Recognizing that not working isn’t an alternative, we do our best to cope. Some days, we retreat—we watch the clock, count the minutes and strike off the days….“TGIF—Thank God It’s Friday! ” And, “OHIM—Oh Hell, It’s Monday.”

Year after year we struggle to “get a life,” which we understand to mean not spending any more time at work than we have to so we can get to where the real living is—not working. After all, “No man ever said on his deathbed, ‘I wish I had spent more time in the office.’”

At funerals the eulogists rarely mentions the decades of time the deceased spent working but talk instead about what a wonderful husband, father, grandfather and friend he was. But that makes sense, doesn’t it? Love is at the heart of a life well-lived and it’s people we love. “Work won’t love you back,” the saying goes.

Or will it?

Let’s consider the opposite idea—that work can love us back and maybe, just maybe, it will—if we dispose ourselves to it in a way that allows it to happen—by the grace of God.

Let’s begin with a true story about two young men—one who let his work love him back and another who made sure it would not.

Separated by nearly a century in time, two men take jobs at the Post Office. Neither one of them wants to be there. Instead, each dreams of becoming a great novelist. But dreams don’t put food on the table and so they trade their dreams, at least for a time, for an income. Their work is identical—menial, repetitive, boring, poorly paid and far beneath their great intellectual gifts. But they slog it out for the sake of a paycheck.

In the end, both of these men became what they dreamed of—famous and successful authors— one of them even winning a Nobel Prize for Literature.

Once they were famous, they looked back on their years of toil in the Postal Service. Let us look at what each of them said about exactly the same work and it will be crystal clear why one of them became happy and the other stayed absolutely miserable.

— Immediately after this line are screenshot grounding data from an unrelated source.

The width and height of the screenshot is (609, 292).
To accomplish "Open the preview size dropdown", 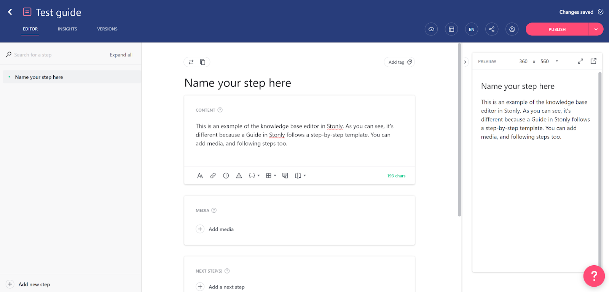I will (557, 61).
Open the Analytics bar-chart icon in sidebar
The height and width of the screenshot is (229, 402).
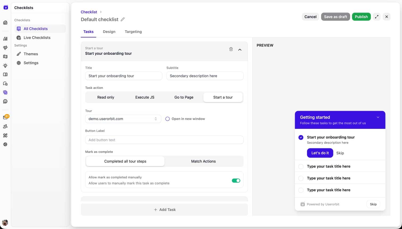tap(5, 39)
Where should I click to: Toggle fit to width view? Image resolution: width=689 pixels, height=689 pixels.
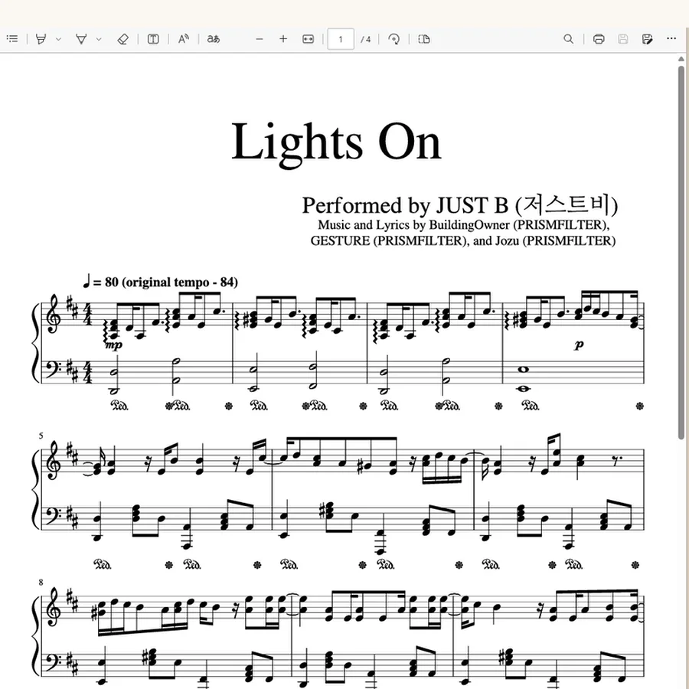(308, 39)
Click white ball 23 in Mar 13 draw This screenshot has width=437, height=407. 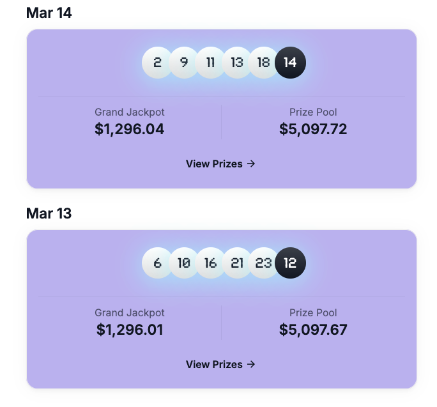[264, 263]
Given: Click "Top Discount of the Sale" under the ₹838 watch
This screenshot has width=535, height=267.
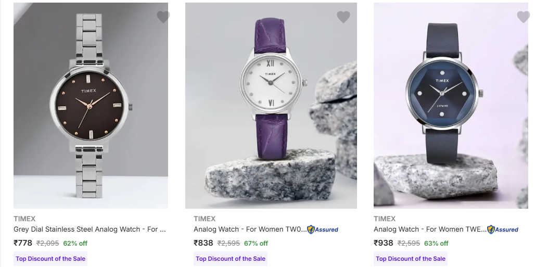Looking at the screenshot, I should [x=231, y=259].
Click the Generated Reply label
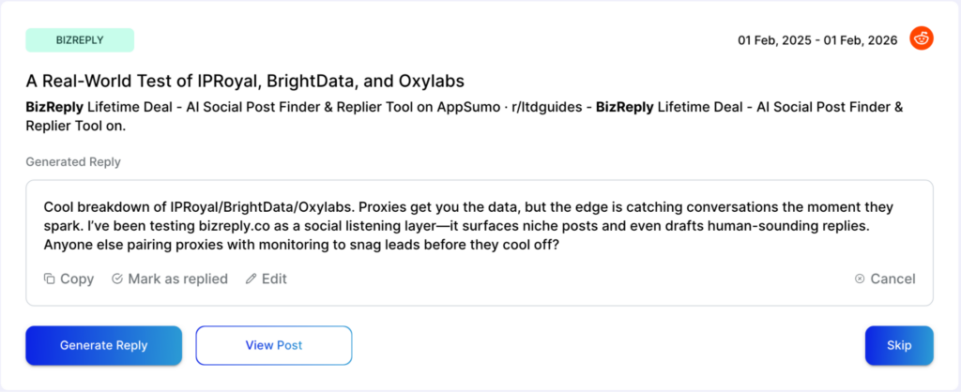This screenshot has width=961, height=392. point(73,161)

Anthony Trollope, one of the Victorian age’s most prolific novelists—the author of The Palliser novels, Barchester Towers, Phineas Finn, and The Way We Live Now, described his time in the Irish Post Office back in 1835 this way:

“When, at the age in which others go to the universities, I became a clerk in the Post Office…. I did not think it a high calling. But, I did not know then how very much good work may be done by a member of the Civil Service who will show himself capable of doing it. The Post Office at last grew upon me and forced itself into my affections. I became intensely anxious that people should have their letters delivered to them punctually.”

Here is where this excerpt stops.